* TASK REQUIREMENTS *
If a line in the entries contains the word "tool", list it.

* INPUT MATERIAL *
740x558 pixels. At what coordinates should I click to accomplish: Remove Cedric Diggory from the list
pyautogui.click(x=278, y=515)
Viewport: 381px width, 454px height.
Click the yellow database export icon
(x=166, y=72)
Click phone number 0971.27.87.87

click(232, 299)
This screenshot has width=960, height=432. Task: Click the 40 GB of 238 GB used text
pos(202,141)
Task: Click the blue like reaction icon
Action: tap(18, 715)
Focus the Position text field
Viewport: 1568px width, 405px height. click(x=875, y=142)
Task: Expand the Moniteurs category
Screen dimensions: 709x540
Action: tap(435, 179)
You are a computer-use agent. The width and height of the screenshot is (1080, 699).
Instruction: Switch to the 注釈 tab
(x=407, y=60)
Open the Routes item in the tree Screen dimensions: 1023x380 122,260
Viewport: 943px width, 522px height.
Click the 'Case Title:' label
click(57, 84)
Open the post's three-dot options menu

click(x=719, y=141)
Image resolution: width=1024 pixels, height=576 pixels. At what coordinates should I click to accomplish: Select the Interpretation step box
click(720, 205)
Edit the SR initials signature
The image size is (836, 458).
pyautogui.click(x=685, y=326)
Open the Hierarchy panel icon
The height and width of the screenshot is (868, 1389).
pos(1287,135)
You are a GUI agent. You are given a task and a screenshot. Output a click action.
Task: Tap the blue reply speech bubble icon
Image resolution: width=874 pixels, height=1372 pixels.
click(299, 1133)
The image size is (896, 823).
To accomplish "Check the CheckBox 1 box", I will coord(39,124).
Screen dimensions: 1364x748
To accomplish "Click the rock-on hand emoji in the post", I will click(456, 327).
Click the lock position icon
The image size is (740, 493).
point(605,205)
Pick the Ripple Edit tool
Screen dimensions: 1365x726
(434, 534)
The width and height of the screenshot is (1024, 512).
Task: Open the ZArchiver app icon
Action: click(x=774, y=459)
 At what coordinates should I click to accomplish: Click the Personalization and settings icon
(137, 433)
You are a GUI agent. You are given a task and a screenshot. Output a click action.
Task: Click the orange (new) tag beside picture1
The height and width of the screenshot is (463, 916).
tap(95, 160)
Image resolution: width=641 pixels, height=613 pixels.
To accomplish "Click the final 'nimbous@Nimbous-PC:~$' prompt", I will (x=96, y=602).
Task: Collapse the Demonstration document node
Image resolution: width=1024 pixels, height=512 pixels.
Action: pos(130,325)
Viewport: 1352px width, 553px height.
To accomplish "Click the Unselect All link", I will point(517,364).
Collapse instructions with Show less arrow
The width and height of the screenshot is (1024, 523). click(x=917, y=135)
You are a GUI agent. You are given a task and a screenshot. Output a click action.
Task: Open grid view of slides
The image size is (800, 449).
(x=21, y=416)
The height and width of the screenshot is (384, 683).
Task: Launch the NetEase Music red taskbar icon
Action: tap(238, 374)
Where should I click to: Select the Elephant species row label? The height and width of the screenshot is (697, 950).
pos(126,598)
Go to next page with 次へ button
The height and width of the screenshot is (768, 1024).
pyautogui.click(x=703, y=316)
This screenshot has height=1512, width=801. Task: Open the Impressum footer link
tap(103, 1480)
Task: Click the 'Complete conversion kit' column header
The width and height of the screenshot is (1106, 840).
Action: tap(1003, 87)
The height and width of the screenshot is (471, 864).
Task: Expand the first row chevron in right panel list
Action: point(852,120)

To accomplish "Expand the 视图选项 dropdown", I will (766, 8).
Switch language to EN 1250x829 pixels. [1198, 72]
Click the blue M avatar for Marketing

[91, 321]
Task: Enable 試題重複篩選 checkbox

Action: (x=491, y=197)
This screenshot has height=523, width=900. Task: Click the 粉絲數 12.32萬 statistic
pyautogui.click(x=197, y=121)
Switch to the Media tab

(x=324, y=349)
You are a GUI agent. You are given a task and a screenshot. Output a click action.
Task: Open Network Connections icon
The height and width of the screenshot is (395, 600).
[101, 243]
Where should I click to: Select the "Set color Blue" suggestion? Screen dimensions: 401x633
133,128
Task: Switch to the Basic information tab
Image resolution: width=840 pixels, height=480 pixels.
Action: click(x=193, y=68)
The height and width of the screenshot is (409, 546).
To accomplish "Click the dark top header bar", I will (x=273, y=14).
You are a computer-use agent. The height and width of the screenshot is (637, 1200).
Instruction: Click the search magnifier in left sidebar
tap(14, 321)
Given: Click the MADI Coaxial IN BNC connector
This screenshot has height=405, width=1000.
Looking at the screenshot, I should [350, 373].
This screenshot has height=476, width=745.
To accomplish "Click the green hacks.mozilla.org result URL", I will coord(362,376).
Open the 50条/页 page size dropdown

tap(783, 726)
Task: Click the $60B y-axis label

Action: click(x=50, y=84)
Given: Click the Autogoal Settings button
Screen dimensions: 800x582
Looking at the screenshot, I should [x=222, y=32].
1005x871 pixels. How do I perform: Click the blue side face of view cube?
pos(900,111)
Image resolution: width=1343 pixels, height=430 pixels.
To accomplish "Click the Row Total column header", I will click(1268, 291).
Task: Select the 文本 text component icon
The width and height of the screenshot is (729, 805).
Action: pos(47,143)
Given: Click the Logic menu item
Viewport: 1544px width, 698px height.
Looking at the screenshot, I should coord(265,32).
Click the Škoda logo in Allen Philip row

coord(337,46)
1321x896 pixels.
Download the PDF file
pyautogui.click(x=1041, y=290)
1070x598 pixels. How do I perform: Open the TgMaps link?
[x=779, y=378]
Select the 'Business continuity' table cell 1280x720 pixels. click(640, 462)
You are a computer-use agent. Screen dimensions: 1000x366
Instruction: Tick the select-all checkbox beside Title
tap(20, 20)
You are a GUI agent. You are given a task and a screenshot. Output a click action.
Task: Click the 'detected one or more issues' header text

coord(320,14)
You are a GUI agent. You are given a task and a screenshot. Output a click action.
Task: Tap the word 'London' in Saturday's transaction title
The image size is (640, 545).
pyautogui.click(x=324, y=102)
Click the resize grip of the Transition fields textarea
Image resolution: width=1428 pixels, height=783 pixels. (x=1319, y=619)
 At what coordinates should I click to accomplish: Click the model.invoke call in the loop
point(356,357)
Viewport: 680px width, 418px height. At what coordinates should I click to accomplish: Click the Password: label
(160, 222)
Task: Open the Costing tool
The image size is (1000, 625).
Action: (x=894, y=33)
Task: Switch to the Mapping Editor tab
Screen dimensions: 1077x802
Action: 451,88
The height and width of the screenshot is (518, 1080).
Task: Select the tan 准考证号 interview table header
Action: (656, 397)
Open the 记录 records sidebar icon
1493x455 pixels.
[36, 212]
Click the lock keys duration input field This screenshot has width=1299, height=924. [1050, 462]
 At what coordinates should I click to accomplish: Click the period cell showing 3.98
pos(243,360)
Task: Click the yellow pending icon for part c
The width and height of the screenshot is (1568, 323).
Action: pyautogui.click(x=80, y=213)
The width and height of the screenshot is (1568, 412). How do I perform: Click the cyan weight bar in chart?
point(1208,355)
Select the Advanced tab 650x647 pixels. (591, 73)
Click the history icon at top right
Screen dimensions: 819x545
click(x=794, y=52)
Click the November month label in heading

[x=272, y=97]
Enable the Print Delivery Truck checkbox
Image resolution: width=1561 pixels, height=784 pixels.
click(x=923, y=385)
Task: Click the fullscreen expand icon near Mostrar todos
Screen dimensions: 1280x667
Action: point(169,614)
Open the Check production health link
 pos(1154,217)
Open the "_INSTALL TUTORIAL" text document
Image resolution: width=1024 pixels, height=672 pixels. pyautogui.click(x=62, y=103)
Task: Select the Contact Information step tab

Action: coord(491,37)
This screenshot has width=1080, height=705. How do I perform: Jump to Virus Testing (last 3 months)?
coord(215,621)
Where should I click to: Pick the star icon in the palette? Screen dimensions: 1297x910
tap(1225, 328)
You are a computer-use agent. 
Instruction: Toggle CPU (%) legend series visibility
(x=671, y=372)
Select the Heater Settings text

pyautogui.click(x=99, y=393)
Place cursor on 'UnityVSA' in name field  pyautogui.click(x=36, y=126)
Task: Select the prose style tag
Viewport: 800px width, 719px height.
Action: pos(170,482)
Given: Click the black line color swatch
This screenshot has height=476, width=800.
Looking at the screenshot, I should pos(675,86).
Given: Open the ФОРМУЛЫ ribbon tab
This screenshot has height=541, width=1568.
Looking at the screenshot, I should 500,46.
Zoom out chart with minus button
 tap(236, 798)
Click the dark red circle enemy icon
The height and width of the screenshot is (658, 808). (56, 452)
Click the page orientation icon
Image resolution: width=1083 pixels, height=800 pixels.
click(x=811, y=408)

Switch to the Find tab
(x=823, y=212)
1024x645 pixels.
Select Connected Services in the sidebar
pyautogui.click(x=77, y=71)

* SOLUTION TO THIS EXERCISE *
Pick the Ripple Edit tool
Task: Open the Costing tool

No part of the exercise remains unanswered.